(PROBLEM TO SOLVE) Copy out, from the data, each line containing the string "Сухэ".
☆ ☆ ☆ ☆ ☆
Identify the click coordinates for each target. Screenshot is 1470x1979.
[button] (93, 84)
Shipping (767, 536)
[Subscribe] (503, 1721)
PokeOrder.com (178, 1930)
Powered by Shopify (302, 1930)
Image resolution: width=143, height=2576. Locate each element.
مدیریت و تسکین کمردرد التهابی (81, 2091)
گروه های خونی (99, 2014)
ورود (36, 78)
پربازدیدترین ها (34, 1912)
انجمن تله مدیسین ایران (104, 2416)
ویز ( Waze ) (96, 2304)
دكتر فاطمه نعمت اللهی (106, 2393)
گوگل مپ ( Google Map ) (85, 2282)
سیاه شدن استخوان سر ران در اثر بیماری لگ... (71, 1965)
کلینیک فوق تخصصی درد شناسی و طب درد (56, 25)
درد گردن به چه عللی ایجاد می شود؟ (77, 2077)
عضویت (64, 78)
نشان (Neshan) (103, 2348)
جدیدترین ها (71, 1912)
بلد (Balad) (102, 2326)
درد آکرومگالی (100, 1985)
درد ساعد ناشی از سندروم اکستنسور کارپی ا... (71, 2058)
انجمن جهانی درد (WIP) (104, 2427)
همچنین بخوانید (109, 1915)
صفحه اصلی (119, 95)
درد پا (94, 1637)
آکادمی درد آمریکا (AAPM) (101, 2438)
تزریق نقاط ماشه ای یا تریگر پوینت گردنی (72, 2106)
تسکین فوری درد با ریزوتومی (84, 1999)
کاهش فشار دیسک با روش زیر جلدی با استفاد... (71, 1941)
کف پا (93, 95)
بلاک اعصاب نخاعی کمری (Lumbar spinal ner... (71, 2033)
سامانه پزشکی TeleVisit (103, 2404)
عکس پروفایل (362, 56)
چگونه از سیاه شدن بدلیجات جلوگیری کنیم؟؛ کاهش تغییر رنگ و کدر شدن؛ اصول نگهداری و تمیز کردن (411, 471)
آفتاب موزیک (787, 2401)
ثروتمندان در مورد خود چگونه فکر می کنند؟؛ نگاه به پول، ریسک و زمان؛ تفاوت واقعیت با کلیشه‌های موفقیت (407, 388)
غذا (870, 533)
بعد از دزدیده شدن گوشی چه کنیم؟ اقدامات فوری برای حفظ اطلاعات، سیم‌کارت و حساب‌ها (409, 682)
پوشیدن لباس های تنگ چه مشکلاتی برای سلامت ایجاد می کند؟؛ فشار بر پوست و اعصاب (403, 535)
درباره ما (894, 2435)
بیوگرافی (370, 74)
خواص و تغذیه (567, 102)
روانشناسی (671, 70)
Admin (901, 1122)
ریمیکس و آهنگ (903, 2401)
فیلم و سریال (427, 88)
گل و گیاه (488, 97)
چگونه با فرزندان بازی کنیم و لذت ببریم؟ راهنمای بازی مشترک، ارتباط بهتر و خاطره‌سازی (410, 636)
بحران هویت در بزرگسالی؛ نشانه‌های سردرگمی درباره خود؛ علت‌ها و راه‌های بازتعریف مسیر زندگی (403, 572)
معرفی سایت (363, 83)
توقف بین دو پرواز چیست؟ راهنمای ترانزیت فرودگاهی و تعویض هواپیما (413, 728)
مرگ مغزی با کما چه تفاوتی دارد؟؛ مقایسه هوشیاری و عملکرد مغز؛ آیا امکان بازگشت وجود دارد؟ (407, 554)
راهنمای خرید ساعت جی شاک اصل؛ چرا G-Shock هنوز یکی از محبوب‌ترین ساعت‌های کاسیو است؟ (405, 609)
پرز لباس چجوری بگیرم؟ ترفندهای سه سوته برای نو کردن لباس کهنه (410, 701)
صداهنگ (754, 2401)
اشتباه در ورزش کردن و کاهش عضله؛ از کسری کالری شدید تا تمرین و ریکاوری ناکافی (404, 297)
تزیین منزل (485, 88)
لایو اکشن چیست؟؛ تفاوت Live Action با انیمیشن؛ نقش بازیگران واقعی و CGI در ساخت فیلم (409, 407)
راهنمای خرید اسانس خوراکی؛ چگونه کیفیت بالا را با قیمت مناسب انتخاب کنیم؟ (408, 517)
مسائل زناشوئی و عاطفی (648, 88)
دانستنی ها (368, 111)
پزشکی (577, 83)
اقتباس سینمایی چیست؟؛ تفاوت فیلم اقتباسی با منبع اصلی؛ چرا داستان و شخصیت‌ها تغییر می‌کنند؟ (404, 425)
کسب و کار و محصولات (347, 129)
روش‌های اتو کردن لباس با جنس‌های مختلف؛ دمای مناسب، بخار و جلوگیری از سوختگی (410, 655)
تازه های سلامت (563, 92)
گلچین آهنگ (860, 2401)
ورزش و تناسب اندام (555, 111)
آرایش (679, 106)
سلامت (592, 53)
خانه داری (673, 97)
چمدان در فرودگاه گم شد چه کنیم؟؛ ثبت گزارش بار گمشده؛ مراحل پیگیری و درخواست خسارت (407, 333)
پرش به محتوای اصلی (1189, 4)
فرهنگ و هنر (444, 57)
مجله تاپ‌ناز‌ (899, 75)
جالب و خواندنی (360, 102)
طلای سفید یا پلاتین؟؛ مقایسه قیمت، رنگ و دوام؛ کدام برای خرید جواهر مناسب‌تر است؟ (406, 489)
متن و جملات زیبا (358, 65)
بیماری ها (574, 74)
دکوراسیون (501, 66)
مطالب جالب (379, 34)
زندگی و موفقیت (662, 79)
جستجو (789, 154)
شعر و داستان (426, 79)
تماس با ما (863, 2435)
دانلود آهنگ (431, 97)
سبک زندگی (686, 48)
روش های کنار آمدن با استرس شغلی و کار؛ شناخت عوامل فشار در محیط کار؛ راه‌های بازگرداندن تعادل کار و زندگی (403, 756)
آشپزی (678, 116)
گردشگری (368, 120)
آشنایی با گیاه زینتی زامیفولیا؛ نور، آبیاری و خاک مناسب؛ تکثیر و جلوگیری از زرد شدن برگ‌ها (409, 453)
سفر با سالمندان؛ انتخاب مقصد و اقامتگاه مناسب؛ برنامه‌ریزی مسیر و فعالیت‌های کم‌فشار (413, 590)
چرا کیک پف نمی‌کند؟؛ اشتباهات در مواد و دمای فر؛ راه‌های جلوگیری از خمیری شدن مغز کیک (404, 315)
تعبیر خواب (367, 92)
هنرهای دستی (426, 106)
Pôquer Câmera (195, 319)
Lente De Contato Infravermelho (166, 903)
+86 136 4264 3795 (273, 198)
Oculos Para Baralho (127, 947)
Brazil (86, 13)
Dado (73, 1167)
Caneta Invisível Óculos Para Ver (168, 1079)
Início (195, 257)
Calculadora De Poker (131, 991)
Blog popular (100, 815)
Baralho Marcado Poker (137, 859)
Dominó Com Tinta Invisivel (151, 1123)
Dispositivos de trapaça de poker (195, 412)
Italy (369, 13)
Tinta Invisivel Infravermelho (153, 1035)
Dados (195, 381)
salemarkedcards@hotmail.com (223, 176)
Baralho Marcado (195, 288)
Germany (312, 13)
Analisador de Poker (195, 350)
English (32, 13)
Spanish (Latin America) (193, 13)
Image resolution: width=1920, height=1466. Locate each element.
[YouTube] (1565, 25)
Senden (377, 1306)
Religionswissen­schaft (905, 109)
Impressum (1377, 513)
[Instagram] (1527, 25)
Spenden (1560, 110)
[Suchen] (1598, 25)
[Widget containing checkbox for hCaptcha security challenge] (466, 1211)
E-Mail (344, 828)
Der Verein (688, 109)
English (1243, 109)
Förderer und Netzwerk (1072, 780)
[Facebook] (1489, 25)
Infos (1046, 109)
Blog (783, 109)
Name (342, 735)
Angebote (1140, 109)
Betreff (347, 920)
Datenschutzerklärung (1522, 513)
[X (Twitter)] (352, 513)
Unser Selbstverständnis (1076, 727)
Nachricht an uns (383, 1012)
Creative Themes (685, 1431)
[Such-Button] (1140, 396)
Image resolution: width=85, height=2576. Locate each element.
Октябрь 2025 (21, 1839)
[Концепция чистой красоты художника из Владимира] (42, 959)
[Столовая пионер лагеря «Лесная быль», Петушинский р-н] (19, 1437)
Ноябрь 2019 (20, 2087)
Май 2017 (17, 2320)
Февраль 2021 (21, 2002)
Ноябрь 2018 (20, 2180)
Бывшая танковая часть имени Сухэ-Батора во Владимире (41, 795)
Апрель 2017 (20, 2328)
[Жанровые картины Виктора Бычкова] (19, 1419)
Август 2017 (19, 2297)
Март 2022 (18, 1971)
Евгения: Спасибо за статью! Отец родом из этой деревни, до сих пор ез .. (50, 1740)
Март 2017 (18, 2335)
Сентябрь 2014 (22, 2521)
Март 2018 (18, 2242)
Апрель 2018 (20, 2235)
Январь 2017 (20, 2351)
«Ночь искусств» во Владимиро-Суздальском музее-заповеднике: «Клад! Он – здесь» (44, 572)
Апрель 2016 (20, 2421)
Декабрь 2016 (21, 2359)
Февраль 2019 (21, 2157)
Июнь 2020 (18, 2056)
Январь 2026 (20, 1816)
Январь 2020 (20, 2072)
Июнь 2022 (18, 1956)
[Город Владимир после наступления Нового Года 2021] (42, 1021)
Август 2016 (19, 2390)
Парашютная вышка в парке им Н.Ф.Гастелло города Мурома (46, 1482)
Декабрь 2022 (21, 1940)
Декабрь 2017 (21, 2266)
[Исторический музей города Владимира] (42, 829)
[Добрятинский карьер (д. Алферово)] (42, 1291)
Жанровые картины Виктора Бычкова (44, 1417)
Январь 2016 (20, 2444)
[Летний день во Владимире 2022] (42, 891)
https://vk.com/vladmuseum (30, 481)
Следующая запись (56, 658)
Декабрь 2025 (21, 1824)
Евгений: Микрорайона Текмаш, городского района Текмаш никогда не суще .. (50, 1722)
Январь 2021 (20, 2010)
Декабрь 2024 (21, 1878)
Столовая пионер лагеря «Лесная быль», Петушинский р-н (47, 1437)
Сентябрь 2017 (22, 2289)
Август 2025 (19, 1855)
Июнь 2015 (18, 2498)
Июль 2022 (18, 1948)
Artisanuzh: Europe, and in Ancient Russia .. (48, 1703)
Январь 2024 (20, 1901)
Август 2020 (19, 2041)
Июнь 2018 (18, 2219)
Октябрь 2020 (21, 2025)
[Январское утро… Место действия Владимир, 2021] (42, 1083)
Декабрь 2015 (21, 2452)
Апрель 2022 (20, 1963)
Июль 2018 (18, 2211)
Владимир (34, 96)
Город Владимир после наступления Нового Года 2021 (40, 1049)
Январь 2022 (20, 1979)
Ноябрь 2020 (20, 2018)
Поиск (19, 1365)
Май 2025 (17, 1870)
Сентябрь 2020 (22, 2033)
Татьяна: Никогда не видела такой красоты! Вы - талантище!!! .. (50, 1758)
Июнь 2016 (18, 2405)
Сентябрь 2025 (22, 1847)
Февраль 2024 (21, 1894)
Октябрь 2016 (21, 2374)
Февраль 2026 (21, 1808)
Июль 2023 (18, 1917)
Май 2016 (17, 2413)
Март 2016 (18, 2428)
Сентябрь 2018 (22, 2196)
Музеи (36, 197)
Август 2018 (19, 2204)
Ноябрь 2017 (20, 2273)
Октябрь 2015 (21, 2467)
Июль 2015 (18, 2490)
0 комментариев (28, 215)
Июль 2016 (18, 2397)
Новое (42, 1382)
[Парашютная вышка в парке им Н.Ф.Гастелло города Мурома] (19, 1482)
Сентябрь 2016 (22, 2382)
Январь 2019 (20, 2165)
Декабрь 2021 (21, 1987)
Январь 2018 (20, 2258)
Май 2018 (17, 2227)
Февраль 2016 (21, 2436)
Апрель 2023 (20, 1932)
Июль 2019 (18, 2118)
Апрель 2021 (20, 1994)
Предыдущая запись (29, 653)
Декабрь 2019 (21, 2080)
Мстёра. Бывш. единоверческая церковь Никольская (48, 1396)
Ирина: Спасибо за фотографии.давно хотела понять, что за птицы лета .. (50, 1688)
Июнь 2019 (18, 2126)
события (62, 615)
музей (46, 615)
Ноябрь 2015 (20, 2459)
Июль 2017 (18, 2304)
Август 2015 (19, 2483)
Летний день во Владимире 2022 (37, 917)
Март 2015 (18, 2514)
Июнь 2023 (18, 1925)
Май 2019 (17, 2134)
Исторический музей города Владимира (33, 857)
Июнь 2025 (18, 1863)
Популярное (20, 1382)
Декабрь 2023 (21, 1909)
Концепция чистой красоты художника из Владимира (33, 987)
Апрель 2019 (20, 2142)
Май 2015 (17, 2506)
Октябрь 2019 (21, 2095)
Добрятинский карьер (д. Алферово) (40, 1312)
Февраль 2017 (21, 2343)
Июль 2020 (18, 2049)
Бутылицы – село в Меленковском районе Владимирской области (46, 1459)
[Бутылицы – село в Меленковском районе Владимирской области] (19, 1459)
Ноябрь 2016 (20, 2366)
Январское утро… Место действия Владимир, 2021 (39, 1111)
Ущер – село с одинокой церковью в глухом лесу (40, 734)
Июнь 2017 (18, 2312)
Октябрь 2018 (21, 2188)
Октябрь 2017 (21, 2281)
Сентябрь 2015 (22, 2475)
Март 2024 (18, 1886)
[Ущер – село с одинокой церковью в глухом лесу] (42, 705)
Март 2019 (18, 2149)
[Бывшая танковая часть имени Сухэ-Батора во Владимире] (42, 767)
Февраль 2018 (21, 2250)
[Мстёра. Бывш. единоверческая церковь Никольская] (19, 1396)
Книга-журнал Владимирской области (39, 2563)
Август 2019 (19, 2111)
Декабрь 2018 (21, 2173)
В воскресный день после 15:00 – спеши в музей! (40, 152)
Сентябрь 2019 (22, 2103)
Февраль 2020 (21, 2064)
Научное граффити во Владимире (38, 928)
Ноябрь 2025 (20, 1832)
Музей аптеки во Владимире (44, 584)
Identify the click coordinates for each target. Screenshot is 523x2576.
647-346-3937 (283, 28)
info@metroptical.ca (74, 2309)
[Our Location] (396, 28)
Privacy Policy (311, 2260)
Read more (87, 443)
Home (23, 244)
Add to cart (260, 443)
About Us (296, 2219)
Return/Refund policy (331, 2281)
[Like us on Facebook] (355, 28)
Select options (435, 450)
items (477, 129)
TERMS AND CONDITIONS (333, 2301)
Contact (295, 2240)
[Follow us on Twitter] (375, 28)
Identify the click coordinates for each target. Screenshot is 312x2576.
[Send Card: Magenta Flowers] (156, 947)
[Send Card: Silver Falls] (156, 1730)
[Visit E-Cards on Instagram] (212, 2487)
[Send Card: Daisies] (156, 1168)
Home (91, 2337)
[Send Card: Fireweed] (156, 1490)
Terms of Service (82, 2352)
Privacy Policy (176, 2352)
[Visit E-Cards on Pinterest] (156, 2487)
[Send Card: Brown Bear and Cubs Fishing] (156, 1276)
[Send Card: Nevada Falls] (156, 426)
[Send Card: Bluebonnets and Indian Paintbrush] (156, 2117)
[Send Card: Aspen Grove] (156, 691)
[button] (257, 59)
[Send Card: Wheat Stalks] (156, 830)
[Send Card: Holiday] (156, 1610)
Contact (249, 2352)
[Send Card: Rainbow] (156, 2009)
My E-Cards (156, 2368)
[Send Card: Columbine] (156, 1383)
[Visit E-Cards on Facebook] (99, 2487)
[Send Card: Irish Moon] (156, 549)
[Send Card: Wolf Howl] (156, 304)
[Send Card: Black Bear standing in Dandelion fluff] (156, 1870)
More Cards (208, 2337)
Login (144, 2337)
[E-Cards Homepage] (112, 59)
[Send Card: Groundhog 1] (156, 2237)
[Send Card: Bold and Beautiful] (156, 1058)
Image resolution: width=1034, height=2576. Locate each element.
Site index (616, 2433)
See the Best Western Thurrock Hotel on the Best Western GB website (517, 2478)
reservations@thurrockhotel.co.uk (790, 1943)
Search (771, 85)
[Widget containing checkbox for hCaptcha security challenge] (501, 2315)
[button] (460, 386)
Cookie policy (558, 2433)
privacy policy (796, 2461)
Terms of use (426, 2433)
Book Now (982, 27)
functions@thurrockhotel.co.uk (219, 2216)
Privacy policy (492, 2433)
☆ ☆ ☆ ☆ ☆
(EXERCISE RESPONSE)
Бывшая танковая часть имени Сухэ-Батора во Владимире (41, 795)
[Бывшая танковая часть имени Сухэ-Батора во Владимире] (42, 767)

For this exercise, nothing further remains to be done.